Inter-type entropy, generated using the consensus for each type, was high and localized to the external loops (p < 0.001; Supplementary Fig. S2) as expected (Chen et al., 2000). A difference in the intra-type entropy scores between the external loops and internal structural regions was only found for HPV58, however, reflecting both the high volume of available L1 sequences and the degree of variation for this HPV type. Intra-type entropy was more sporadic and generally of lower magnitude than similar evaluations for RNA viruses such as HIV-1 (Rhee et al., 2008; Woo et al., 2010), Influenza (Huang et al., 2012) and Norovirus (Jin et al., 2011) reflecting the excellent proof-reading capability of host cell polymerases and the apparent timescale in which these variants have arisen (Chen et al., 2009).

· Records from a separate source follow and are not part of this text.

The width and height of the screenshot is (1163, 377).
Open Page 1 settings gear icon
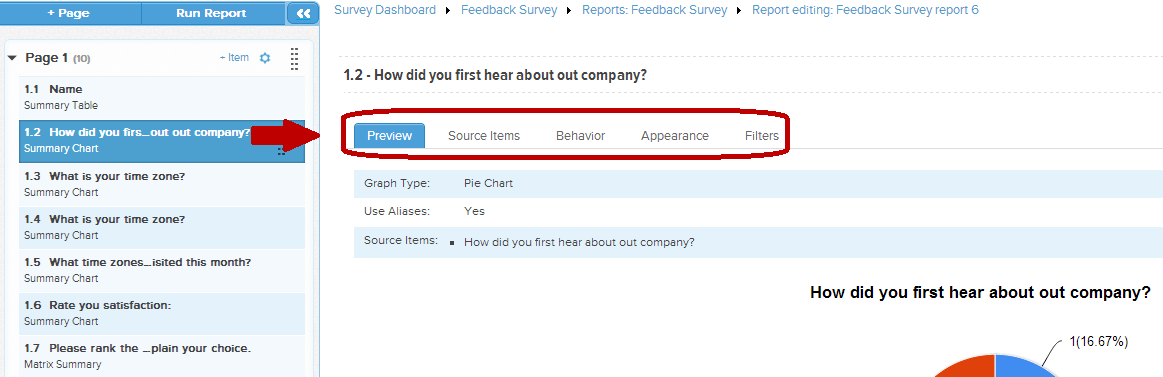coord(265,58)
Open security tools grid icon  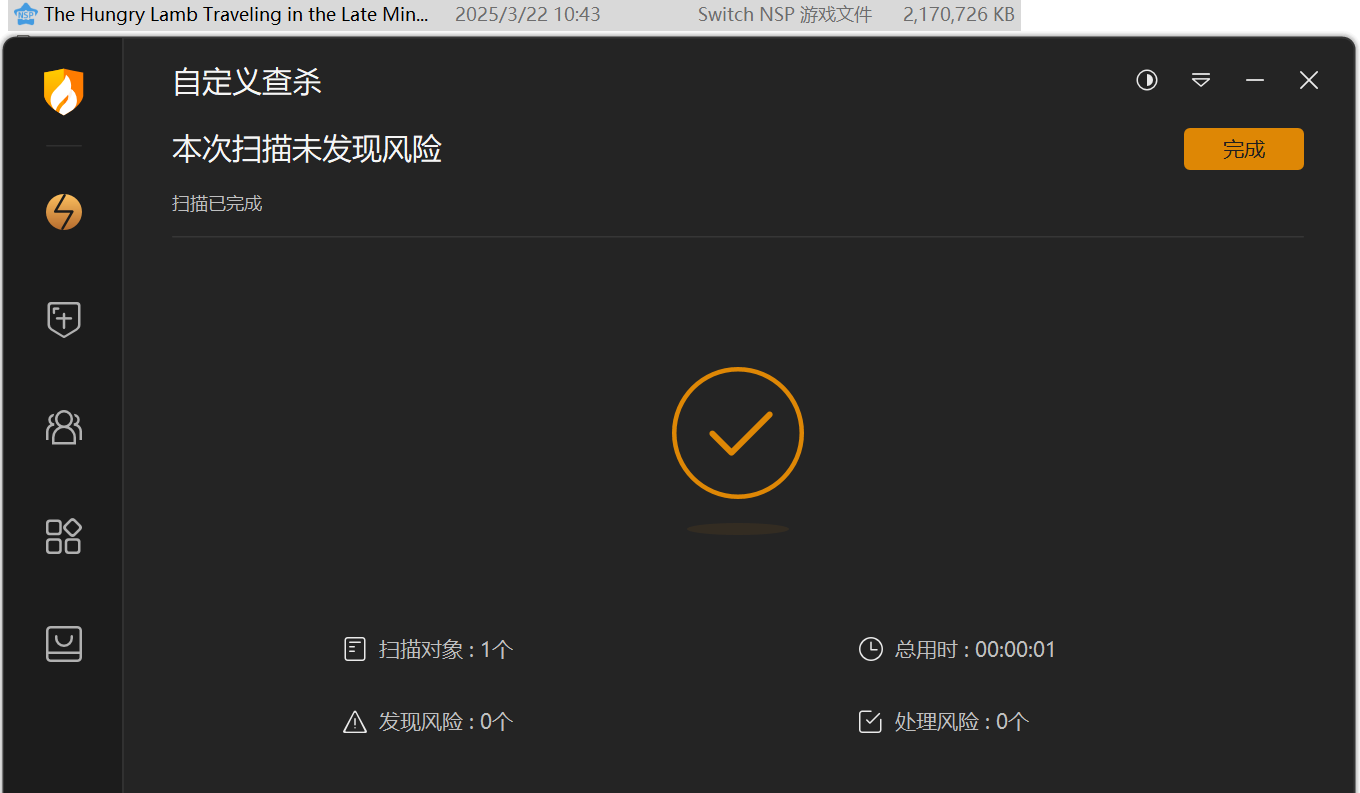tap(64, 536)
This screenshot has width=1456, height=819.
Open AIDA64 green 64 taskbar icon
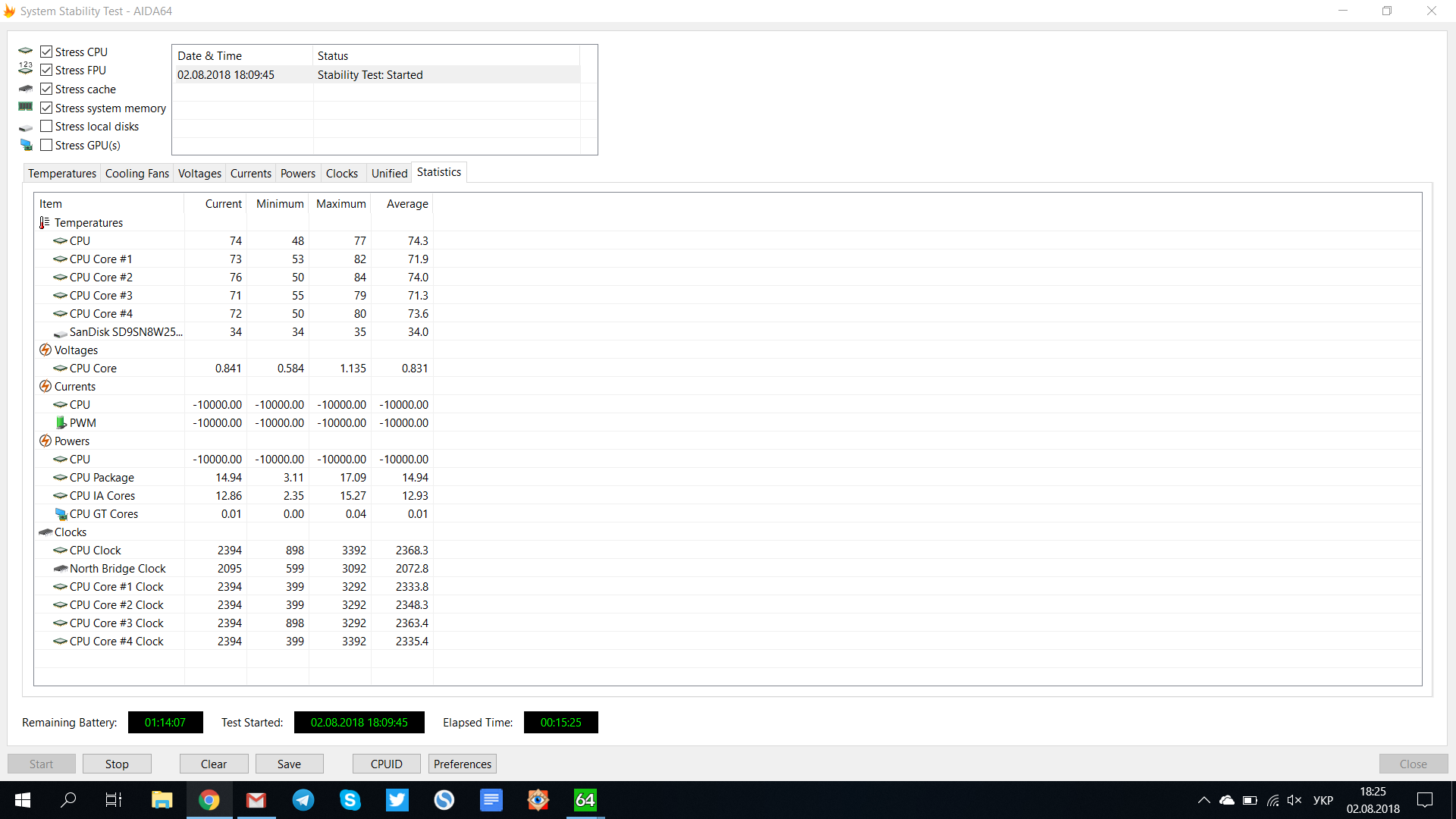pos(585,800)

Sites of variation for HPV6, HPV11, and to some extent for HPV52, were rare or confined to a limited number of internal residues suggesting that the impact of these polymorphisms on recognition by L1-specific antibodies is unlikely to be significant. For HPV16, the most common sites of variation (apart from the reciprocal A266T variant) have already been evaluated (Pastrana et al., 2001) and demonstrate a limited effect on antibody recognition. For the remaining HPV types, the degree of site-specific variation was high and in some cases within domains implicated in the recognition by L1-specific antibodies. This was particularly evident for HPV31, HPV33 and HPV58. For HPV31 and HPV33 the residues exhibiting the highest degree of variation tended to be in discrete sites while for HPV58 these residues appeared to be localized into distinct clusters. Some HPV types exhibited a degree of variation within the lumen of the capsomer which has potential implications for the interaction with the minor capsid protein, L2 (Buck et al., 2008).

The consequences of these polymorphisms for recognition by antibodies elicited following natural infection or vaccination by the current and next generation vaccines warrants further investigation.

Funding

This work received no specific grant from any funding agency in the public or commercial sectors.